Choose the Right Threading Model (Task-Parallel or Data-Parallel Threading)


Choose task-level or data-parallel threading for various parts of an application. Choosing the right threading method minimizes the amount of time spent modifying, debugging, and tuning threaded code.


Describe your application (or an individual operation in that application) in terms of one of two models based on fit for the particular job:

  • Choose the task-parallel model when independent threads can readily service separate functions. Task-level concurrency calls for independent work encapsulated in functions to be mapped to individual threads, which execute asynchronously. Thread libraries (e.g., the Win32* thread API or POSIX* threads) are designed to express task-level concurrency.
  • Choose the data-parallel threading model for compute-intensive loops, that is, where the same, independent operation (i.e., comparing a word in a file against a dictionary) is performed repeatedly. Data parallelism implies that the same independent operation is applied repeatedly to different data. Image processing algorithms that apply a filter to each pixel are a common example of data parallelism.


A Personal Information Manager (PIM) is a good example of an application that contains task-level concurrency (e.g., database access to the address book, in-box, and calendar). Independent functions are mapped to threads, as illustrated in the following pseudo-code:

Function addressBook;

Function inBox;

Function calendar;

Program PIM


CreateThread (addressBook);

CreateThread (inBox);

CreateThread (calendar);



A good example of a data-parallel operation, a spell checker, is shown in the following pseudo-code:

Function SpellCheck


loop (word = 1, words_in_file) compareToDictionary (word);



Note that both task-parallel and data-parallel operations might exist in the same application.

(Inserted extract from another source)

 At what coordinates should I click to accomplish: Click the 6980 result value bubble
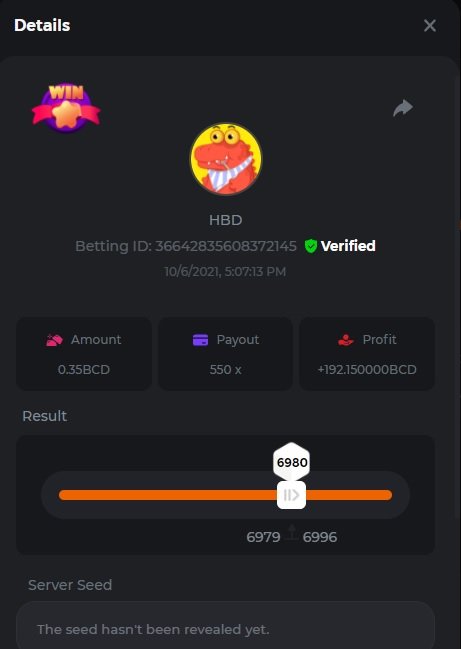tap(292, 462)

Sometimes it is possible for the compiler to automatically express data parallelism. Otherwise, the programmer describes the parallelism using OpenMP* directive syntax. The compiler is responsible for converting the directives to threaded code. For an overview of compiler commands associated with generating parallelism, see the Intel® Compiler Quick Start Guide and other resources available from the Intel Compiler web site.